We know the CrUX report already split the datasets based on the country. But the origins in that country datasets doesn’t mean that the sites are local and developed by local developers. So to understand the state of the web in a country, we’re trying to find a way on identifying which sites are actually developed by local developers. And below are 4 signals that we’re using to identify the local websites in my country Indonesia. Thanks for @rviscomi and @paulcalvano for helping on ip location, and language attribute signals.
Identifying based on country suffix domain.
Indonesia has .id suffix for domain. The domain only available for Indonesian because to register it you need to provide a country legal document. We’re using CrUX country dataset for this signal and find all origins in a latest CrUX country dataset. For example below are the query that using January 2019 dataset.
#standardSQL
SELECT DISTINCT origin FROM `chrome-ux-report.country_id.201901` WHERE origin LIKE '%.id'
Using the query above, we can get 19,580 or 11.6% origins from 168,591 origins in chrome-ux-report.country_id.201901 dataset. The country domain with id suffix signal is the strongest signal that identifies a website must be an Indonesia website because there is no way to buy an .id suffix domain without government legal document.
Identifying based on server location
We’re assuming if the website’s servers are located in a country where the country is not a data center for cloud services than it must be deployed in that country because it’s required to deployed in that country(Indonesia has a regulation for a website that has financial data, the data server must be deployed in Indonesia), or to be closer with it’s users.

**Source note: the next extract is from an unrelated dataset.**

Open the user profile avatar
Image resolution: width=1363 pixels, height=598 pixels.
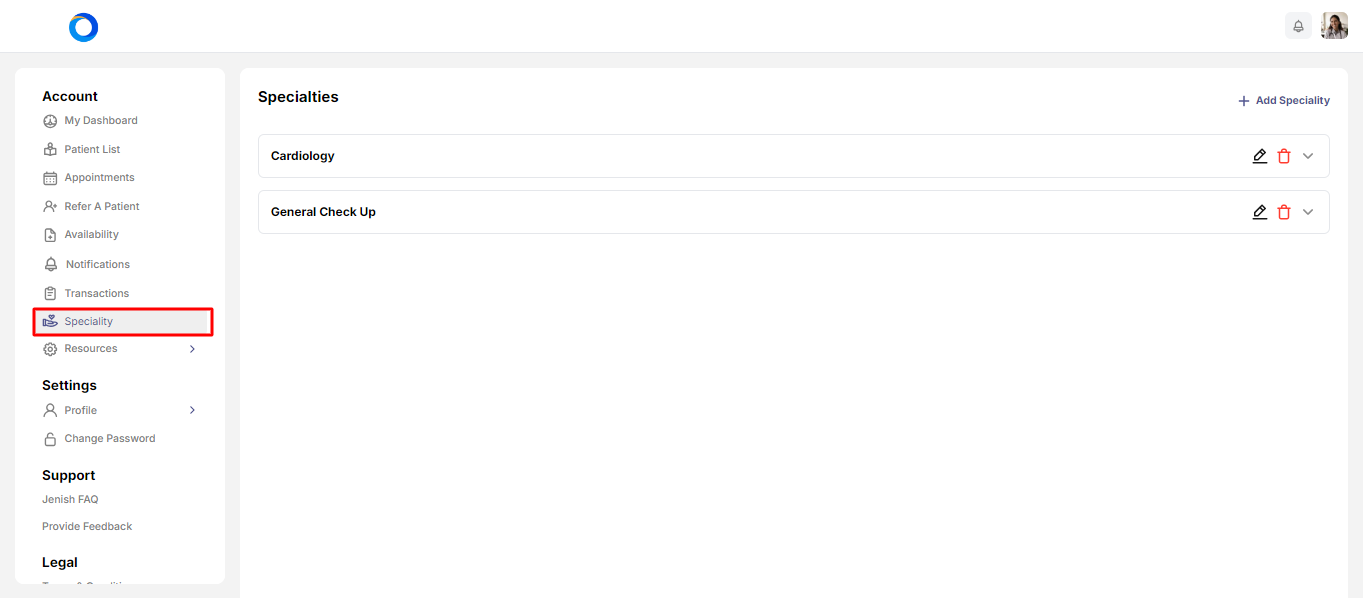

Following the discussion with @rviscomi and @paulcalvano we come with the query
#standardSQL
SELECT page, count(*)
FROM (
SELECT page, url,
INTEGER(PARSE_IP(REGEXP_REPLACE(JSON_EXTRACT(payload, "$._ip_addr"), r"([\"]+)",""))) AS clientIpNum,
INTEGER(PARSE_IP(REGEXP_REPLACE(JSON_EXTRACT(payload, "$._ip_addr"), r"([\"]+)",""))/(256*256)) AS classB
FROM [httparchive:latest.requests_mobile]
WHERE JSON_EXTRACT(payload, "$._final_base_page") = "true"
) AS a
JOIN EACH [fh-bigquery:geocode.geolite_city_bq_b2b] AS b
ON a.classB = b.classB
JOIN EACH (SELECT CONCAT(origin, '/') AS origin FROM [chrome-ux-report:country_id.201901]) crux
ON url = origin
WHERE a.clientIpNum BETWEEN b.startIpNum AND b.endIpNum AND countryLabel = "Indonesia"
GROUP BY page
The query above produce 9,123 origins or 5.4%
If we combine the query from suffix and ip based signals we got 24,340 total origins and if we cross the data from both signals there are 4,363 origins from ip location signals that also with .id suffix domain.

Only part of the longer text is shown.